From $1.1B to $3M for Tumblr. What happened here?
Not exactly FinTech, but so interesting case, that couldn't miss it. Automattic, the creator of WordPress, announced it had acquired Tumblr for “less than $3 million” from its previous owner, Yahoo. It’s an inauspicious fall from grace for the site, which was previously sold to the search giant for $1.1 billion.
Why did Yahoo sell one of its prized possessions for a mere 0.27% of its original purchase price? It’s a question that’ll puzzle many, as unlike other faded social platforms, Tumblr still has a die-hard userbase, and continues to pull in a respectable amount of traffic.
Probably Tumblr was simply too troublesome to monetize and moderate, and that’s why Yahoo pulled the plug.
That leaves the question of what Automattic will do with the site. It already produces the world’s biggest blogging platform, and also operates a highly profitable hosting platform that’s geared towards individual and enterprise users alike.
In an interview Matt Mullenwegg, Automattic co-founder, said it’ll continue to operate Tumblr alongside WordPress.
“It’s just fun,”
Mullenweg told the Wall Street Journal.
“We’re not going to change any of that.”
And, for what it’s worth, I think Automattic can succeed where Yahoo failed, largely due to the fact that it has a less corporate working culture, and is therefore well suited to managing a youth-oriented, often anarchic blogging site. But I still can’t get over the fact that Tumblr sold for such a dismally small figure. For context, that’s about the same price as a modest family home in San Francisco.
To be honest - Tumblr was sold for an absolute pittance.
We saw it before. Yes - couple of times. Unfortunately, social networks seldom get a second chance.
Example 1: Friends Reunited.
Company was acquired by UK broadcaster ITV in 2005 for £120 million (then $208 million), and eventually was ditched to a Scottish printing house for £25 million. A few years later, it closed down for good.
Example 2: Bebo
Company which AOL acquired in 2008 for $850 million in cash, only to sell it back to its founder for a mere $1 million in 2013. Watch the Bebo case below!

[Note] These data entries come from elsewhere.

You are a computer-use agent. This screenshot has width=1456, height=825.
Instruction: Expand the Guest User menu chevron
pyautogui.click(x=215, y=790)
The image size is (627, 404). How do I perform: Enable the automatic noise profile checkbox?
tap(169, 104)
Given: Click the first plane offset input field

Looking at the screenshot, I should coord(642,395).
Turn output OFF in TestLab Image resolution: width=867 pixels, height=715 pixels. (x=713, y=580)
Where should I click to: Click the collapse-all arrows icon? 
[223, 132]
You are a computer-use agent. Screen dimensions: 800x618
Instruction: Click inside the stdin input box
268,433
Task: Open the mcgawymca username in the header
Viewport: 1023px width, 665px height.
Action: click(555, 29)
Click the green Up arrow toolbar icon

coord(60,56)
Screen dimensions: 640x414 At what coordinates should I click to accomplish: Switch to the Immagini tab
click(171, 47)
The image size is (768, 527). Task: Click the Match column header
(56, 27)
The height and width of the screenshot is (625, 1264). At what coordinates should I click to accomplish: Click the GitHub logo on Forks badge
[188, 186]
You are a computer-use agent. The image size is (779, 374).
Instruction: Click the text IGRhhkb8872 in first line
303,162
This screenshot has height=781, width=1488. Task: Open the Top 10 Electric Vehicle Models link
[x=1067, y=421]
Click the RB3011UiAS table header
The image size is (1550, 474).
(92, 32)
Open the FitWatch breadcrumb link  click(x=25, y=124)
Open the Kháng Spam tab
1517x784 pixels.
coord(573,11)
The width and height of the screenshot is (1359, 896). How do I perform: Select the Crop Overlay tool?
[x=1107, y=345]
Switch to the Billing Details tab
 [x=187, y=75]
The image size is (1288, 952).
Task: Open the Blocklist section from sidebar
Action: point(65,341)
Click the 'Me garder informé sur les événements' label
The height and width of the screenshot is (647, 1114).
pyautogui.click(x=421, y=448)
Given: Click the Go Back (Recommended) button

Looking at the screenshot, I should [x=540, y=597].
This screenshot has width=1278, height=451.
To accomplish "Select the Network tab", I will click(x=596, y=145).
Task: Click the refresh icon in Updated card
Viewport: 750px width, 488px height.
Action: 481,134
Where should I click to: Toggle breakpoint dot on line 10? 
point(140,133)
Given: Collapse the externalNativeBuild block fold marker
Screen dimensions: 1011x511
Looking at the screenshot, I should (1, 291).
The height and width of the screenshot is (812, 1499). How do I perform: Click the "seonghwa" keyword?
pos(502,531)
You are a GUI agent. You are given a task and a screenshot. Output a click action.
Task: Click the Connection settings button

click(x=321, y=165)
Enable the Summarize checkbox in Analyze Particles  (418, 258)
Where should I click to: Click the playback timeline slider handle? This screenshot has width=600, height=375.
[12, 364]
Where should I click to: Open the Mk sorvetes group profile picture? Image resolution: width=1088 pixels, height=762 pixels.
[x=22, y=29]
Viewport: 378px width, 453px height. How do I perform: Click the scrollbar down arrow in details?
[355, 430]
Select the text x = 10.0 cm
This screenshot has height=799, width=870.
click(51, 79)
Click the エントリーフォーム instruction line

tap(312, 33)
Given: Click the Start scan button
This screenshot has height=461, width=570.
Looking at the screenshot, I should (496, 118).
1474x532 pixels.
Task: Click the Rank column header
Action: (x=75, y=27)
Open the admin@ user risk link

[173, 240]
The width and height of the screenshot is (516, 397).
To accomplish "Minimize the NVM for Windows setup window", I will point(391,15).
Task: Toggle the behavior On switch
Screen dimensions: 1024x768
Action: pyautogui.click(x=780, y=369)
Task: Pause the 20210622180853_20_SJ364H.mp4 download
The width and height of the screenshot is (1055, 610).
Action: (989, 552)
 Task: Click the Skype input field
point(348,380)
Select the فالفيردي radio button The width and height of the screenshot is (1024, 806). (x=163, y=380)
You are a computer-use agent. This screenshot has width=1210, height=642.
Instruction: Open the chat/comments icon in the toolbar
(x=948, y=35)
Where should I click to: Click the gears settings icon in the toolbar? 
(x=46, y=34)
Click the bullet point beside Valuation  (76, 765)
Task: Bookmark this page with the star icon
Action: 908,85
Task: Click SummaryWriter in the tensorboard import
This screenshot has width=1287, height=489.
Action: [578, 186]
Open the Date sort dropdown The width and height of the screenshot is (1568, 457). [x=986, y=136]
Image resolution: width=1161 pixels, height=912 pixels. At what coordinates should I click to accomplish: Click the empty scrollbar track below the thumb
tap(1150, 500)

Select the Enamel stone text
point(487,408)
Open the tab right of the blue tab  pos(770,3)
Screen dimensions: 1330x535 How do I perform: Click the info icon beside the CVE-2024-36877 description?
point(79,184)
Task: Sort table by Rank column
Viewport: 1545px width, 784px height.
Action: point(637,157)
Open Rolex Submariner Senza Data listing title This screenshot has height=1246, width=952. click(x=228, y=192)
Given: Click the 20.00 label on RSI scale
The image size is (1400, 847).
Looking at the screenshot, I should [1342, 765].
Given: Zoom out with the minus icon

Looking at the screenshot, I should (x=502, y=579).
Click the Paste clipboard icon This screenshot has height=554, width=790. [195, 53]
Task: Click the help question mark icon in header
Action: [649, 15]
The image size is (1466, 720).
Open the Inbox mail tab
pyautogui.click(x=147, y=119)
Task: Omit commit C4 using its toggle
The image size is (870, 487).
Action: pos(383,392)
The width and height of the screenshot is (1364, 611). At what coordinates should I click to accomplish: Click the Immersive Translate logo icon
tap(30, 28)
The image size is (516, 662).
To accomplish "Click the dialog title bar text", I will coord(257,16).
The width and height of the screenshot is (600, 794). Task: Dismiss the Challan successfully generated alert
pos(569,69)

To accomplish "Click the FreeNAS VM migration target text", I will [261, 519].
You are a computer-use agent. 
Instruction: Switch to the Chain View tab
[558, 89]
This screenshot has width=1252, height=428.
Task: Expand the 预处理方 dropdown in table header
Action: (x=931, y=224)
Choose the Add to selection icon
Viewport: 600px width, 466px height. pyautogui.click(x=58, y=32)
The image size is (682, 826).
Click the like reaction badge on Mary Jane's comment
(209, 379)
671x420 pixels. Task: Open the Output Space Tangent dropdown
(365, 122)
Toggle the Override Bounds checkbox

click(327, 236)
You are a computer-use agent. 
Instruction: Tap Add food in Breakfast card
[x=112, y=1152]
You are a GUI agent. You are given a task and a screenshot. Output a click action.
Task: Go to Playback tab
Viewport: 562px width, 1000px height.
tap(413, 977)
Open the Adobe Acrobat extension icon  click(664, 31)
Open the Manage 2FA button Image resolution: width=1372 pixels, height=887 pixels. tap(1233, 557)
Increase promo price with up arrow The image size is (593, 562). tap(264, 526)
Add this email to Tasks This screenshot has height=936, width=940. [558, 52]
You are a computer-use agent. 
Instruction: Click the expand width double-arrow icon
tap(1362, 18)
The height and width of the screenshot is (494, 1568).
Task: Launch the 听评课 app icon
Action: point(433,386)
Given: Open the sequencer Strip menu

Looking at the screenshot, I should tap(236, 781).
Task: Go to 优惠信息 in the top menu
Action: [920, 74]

What makes Tumblr any different? Well, Yahoo is selling Tumblr while it still has an active userbase, and is still culturally relevant. It’s the 77th most visited site in the world, according to analytics provider Alexa. In the US, it’s the 48th most popular site, ahead of Spotify and slightly behind PayPal.
So, it’s not exactly a lame duck. But if Automattic wants to see it thrive again, it’ll have to figure out some pretty challenging questions, mostly centered around moderation and monetization. Can it succeed where Yahoo failed? I guess we’ll just have to wait and see.